Interview mit Paperblog

Kathleen von Kathy’s Küchenkampf

Vielleicht habt Ihr es in meiner Sidebar schon entdeckt, seit einiger Zeit ist mein Blog auch bei Paperblog eingetragen. Paperblog ist ein Portal, das Blogeinträge aus den verschiedensten Themenbereichen sammelt und dem interessierten Leser vorstellt.

Und Paperblog hat nun bei mir angefragt, ob ich ein paar Interviewfragen beantworte, was ich natürlich gern mache. Und da Paperblog auf Basis veröffentlichter Blogbeiträge arbeitet, gibt es die Interviewfragen heute hier zu entdecken.

Viel Spaß beim Lesen!

Liebe Kathleen, vielen Dank, dass Du Dich zu diesem Interview bereit erklärt hast. Kannst Du uns ein bisschen was über Deinen Blog erzählen? Wie und warum kam die Idee einen Blog zu eröffnen?

2012 bekam ich die Diagnose Histaminintoleranz. Seitdem heißt es für mich, für jedes Rezept ändern, Zutaten ersetzen und es verträglich anpassen. Und zwar so, dass es am Ende trotzdem noch schmeckt.

Und um all diese geänderten Rezepte für mich wieder auffindbar zu machen, habe ich im März 2013 zuerst eine Webseite gestartet. Diese war erst mal nur als Rezeptsammlung gedacht, aber irgendwann habe ich gemerkt, dass mir bloggen richtig viel Spaß macht und so wurde aus der Rezeptsammlung Kathys Küchenkampf.

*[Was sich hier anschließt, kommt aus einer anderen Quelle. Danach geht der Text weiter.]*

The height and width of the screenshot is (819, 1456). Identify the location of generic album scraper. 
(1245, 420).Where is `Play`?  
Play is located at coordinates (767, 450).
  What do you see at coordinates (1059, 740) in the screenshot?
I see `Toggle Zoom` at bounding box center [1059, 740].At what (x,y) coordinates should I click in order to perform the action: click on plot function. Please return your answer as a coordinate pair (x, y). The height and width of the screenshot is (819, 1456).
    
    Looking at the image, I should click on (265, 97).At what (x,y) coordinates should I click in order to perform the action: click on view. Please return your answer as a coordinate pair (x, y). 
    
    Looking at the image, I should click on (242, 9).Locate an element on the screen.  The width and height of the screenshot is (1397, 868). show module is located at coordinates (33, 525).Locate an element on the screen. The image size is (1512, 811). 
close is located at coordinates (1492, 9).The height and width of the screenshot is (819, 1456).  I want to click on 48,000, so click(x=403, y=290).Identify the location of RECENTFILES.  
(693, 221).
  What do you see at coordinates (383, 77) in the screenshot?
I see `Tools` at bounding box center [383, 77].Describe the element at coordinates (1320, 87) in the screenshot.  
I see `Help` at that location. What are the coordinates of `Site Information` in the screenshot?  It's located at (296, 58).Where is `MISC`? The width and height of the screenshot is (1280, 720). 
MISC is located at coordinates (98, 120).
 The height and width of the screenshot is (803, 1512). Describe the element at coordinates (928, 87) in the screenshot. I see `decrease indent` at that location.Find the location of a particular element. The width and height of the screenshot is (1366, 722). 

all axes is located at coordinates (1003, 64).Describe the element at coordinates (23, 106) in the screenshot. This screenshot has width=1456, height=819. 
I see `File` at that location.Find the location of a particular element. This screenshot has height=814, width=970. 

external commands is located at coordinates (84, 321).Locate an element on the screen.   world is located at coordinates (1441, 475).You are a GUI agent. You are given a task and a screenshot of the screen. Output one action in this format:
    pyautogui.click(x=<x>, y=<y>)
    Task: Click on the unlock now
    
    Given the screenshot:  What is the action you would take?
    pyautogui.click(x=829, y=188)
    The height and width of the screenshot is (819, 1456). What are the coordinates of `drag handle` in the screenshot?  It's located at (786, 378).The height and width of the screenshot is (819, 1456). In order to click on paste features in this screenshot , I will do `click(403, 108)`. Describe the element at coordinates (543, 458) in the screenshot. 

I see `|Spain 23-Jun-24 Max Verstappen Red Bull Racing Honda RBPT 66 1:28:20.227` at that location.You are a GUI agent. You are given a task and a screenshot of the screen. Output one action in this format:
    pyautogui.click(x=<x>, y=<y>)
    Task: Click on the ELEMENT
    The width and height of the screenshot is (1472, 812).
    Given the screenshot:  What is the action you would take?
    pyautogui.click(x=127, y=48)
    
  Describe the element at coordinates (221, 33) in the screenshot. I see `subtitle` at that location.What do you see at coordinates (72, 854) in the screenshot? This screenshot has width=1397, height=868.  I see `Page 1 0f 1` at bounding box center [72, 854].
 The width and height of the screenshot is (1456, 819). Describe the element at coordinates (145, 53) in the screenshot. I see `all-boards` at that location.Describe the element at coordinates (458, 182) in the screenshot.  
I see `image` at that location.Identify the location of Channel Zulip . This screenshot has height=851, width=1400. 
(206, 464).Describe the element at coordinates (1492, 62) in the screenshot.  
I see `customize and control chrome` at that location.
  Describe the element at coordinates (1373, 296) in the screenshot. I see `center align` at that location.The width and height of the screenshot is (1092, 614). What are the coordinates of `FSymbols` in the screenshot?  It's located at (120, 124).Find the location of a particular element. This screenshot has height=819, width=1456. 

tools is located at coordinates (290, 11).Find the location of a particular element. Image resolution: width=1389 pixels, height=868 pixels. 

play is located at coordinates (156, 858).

Denn manchmal kann das Ändern und Anpassen echt zum Kampf werden, wobei ich es mittlerweile ganz gut im Griff habe – sowohl die Histaminintoleranz als auch die Rezeptanpassungen.

Und so gibt es auf meinem Blog zu entdecken, was ich so zusammenkochen. Der Schwerpunkt liegt dabei deutlich auf deftigem Essen. Backen tu ich nur zu Feierlichkeiten, da ich selbst kein Süßmaul bin.

Woher kommt Deine Passion für’s Kochen?

Gekocht habe ich zwar früher schon, aber richtig intensiv habe ich mich auch erst durch die Diagnose HI damit beschäftigt. Denn Histaminintoleranz heißt vor allem Schluss mit allem „fertigen Essen“, Schluss mit den kleinen Helferlein aus der Tüte mit der man ratz-fatz was „kochen“ kann und Schluss mit den diversen Würzmitteln, die Dank Geschmacksverstärkern das Gekochte schmackhaft machen. Aber wie sagt man so schön: Ich habe aus der Not eine Tugend gemacht. Ich habe viele tolle Lebensmittel entdeckt und viele neue Rezepte. Und mittlerweile kann ich mir ein Leben ohne Kochen kaum noch vorstellen. Wenn man voll berufstätig ist, ist das manchmal zwar nicht so einfach, aber ich lebe diese Passion mittlerweile voll aus.

Welche Tipps würdest Du einem Bloganfänger ans Herz legen?

Oh, das ist eine schwierige Frage. Das wichtigste ist, dass man einen Blog vor allem für sich selbst anfängt. Wer gleich mit dem Ziel von tausenden Besuchern und vielen kostenlosen Proben von Unternehmen ans Werk geht, der wird schnell enttäuscht werden. Wer aber Spaß am bloggen hat, dem wird auch die Arbeit (und es ist einiges an Arbeit) nichts aus machen. Der Rest kommt dann von allein, denn man sieht einem Blog an, wenn er mit Herz gemacht ist.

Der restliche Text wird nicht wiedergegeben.